#### Given information:
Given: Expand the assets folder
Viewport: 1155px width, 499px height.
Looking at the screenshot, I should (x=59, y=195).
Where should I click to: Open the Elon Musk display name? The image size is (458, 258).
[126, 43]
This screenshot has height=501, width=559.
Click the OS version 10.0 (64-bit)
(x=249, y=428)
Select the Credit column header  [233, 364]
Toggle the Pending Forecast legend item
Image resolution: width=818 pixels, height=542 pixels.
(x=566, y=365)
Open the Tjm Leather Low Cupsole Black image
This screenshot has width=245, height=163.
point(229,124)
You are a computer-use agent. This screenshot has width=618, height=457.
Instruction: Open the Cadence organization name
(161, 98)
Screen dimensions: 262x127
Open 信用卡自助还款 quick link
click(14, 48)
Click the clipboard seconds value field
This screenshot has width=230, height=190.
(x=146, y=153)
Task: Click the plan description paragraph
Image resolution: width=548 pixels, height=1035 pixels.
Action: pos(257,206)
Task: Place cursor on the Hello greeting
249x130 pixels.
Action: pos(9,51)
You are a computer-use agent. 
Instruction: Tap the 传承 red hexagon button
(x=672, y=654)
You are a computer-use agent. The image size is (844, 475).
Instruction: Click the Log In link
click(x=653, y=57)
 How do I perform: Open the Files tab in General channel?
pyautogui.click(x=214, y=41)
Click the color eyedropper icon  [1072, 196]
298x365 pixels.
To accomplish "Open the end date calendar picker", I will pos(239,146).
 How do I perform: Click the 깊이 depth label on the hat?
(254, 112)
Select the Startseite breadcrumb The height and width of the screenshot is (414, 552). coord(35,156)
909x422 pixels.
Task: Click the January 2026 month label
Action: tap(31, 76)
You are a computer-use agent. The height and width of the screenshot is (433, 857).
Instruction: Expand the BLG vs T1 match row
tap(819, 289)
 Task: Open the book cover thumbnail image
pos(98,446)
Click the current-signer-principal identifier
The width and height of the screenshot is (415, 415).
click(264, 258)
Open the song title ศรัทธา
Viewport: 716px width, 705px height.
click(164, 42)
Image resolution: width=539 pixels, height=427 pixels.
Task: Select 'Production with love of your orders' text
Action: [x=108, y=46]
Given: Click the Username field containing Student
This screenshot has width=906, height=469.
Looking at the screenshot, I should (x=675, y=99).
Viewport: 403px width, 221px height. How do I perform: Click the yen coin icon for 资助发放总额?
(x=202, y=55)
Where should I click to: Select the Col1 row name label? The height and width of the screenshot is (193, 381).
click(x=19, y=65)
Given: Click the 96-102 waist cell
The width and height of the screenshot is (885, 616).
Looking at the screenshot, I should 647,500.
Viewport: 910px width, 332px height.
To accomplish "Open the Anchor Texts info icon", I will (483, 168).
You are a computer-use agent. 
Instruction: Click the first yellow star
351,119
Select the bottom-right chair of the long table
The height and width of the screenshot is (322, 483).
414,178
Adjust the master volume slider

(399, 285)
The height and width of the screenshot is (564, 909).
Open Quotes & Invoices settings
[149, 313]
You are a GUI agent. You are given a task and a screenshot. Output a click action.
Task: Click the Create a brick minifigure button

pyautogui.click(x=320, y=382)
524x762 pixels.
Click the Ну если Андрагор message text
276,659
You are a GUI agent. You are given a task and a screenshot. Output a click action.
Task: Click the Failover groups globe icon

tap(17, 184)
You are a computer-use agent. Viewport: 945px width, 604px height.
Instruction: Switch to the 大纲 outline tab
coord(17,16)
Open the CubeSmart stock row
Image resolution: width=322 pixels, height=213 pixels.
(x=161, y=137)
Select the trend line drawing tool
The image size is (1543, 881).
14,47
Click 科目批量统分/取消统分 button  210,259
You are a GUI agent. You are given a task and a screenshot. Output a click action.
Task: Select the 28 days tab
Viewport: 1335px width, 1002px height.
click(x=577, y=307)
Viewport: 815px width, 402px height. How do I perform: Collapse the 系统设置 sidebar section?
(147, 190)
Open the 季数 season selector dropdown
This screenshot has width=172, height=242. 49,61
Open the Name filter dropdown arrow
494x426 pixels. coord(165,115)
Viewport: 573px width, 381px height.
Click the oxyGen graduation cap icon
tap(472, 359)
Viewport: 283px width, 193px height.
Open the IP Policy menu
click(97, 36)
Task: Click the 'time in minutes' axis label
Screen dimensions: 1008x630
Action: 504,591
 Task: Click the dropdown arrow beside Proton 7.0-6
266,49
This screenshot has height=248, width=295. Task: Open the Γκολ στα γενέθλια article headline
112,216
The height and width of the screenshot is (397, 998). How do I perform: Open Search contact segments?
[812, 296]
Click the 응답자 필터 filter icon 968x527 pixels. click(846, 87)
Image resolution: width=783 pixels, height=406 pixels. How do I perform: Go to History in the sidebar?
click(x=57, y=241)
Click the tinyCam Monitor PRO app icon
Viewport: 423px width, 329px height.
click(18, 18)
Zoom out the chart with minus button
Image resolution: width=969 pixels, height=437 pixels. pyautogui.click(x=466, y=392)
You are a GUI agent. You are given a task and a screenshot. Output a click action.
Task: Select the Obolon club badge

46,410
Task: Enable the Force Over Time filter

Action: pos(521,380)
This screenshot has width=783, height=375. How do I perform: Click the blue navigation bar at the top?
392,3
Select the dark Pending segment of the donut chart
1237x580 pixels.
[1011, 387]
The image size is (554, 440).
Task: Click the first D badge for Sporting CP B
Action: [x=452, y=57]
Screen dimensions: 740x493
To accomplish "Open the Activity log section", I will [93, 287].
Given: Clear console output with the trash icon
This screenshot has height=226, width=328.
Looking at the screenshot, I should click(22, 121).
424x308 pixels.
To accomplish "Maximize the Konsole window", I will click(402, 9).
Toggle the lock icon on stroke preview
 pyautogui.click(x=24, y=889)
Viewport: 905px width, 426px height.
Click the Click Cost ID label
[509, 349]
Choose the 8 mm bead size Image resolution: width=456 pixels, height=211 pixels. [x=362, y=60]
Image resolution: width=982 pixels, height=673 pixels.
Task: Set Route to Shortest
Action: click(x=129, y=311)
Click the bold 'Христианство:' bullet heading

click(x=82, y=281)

#### What the exercise asks:
Begin with the line above that has "Open the CubeSmart stock row" and continue through the line that has "Click 科目批量统分/取消统分 button", setting each one down exactly. Stop there.

#### Output for this exercise:
Open the CubeSmart stock row
Image resolution: width=322 pixels, height=213 pixels.
(x=161, y=137)
Select the trend line drawing tool
The image size is (1543, 881).
14,47
Click 科目批量统分/取消统分 button  210,259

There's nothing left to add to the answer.